- [Data excerpts]:

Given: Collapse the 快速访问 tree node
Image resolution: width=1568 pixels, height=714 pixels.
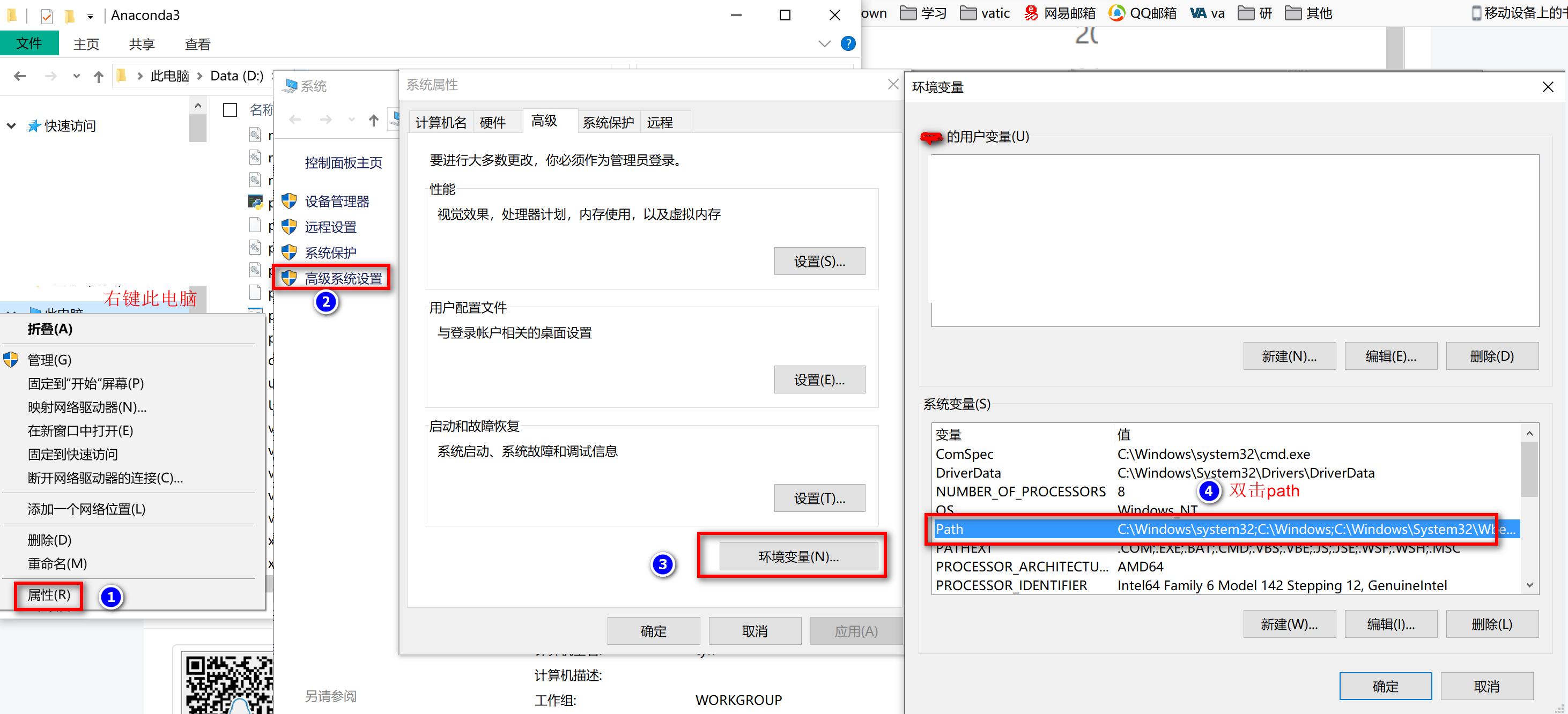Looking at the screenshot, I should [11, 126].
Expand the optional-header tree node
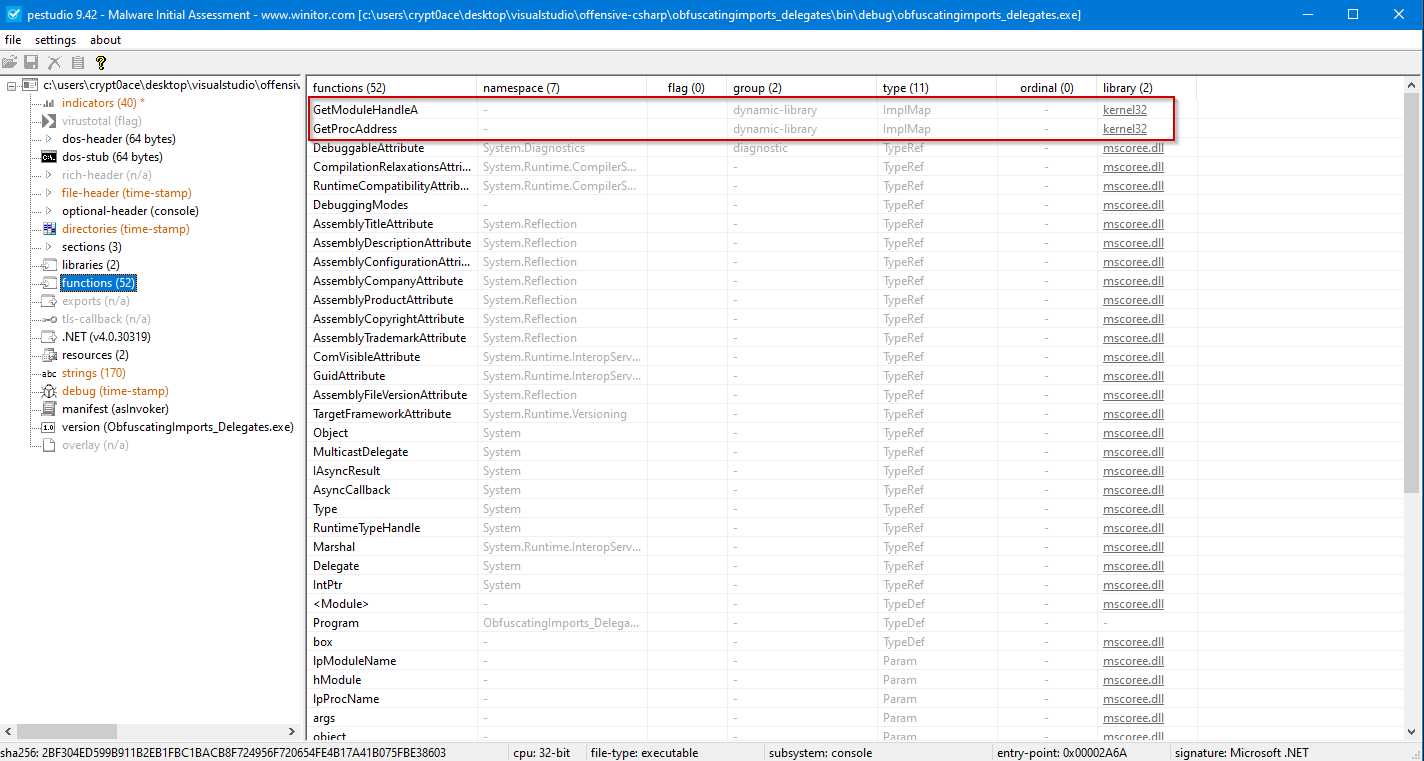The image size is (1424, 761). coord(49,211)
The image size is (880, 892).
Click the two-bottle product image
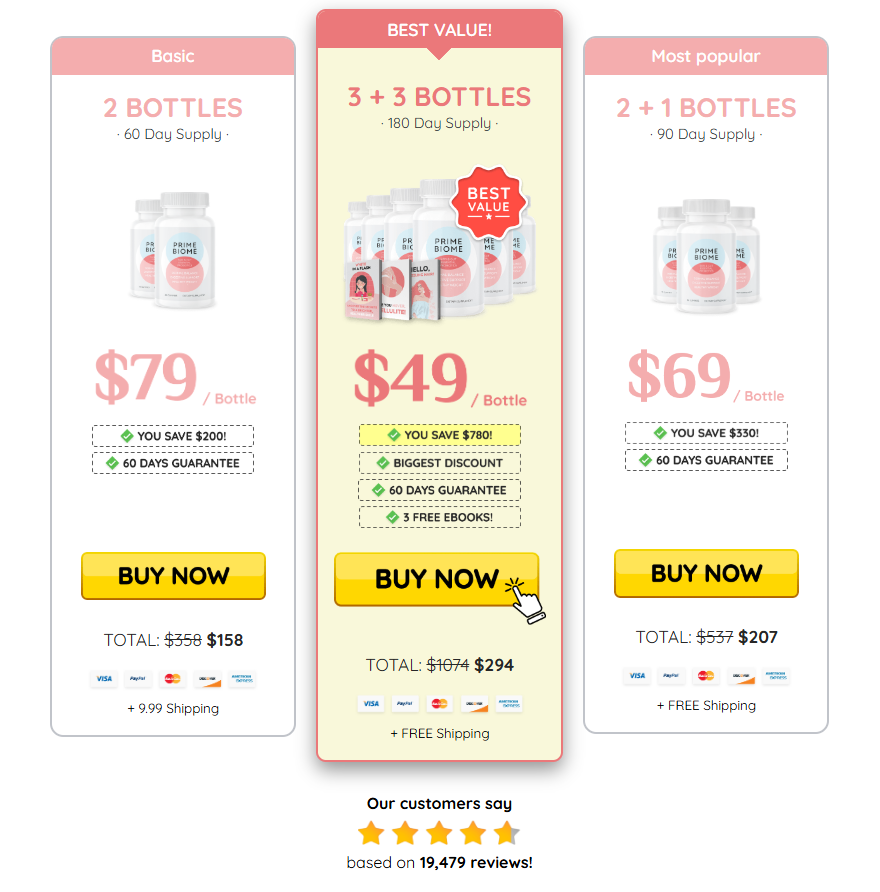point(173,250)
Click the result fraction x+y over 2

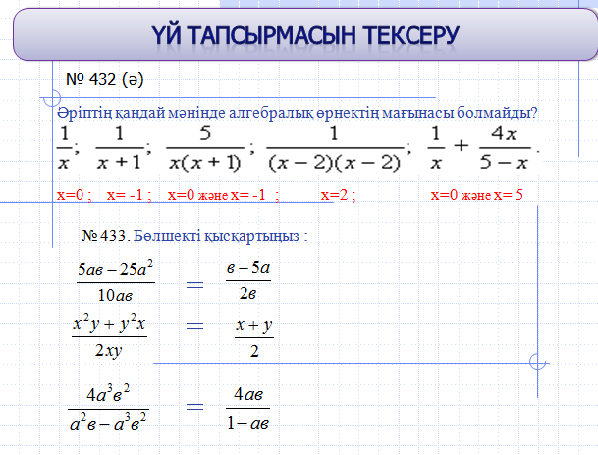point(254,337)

- [Task requirements]:
Can you render the rows above as a Markdown table with the columns No. and Text, one numbered line per table row, leaving out blank lines and the pictures?

- [The result]:
| No. | Text |
|---|---|
| 1 | Given: Collapse the 快速访问 tree node |
| 2 | Image resolution: width=1568 pixels, height=714 pixels. |
| 3 | Looking at the screenshot, I should [11, 126]. |
| 4 | Expand the optional-header tree node |
| 5 | The image size is (1424, 761). coord(49,211) |
| 6 | The image size is (880, 892). |
| 7 | Click the two-bottle product image |
| 8 | point(173,250) |
| 9 | Click the result fraction x+y over 2 |
| 10 | point(254,337) |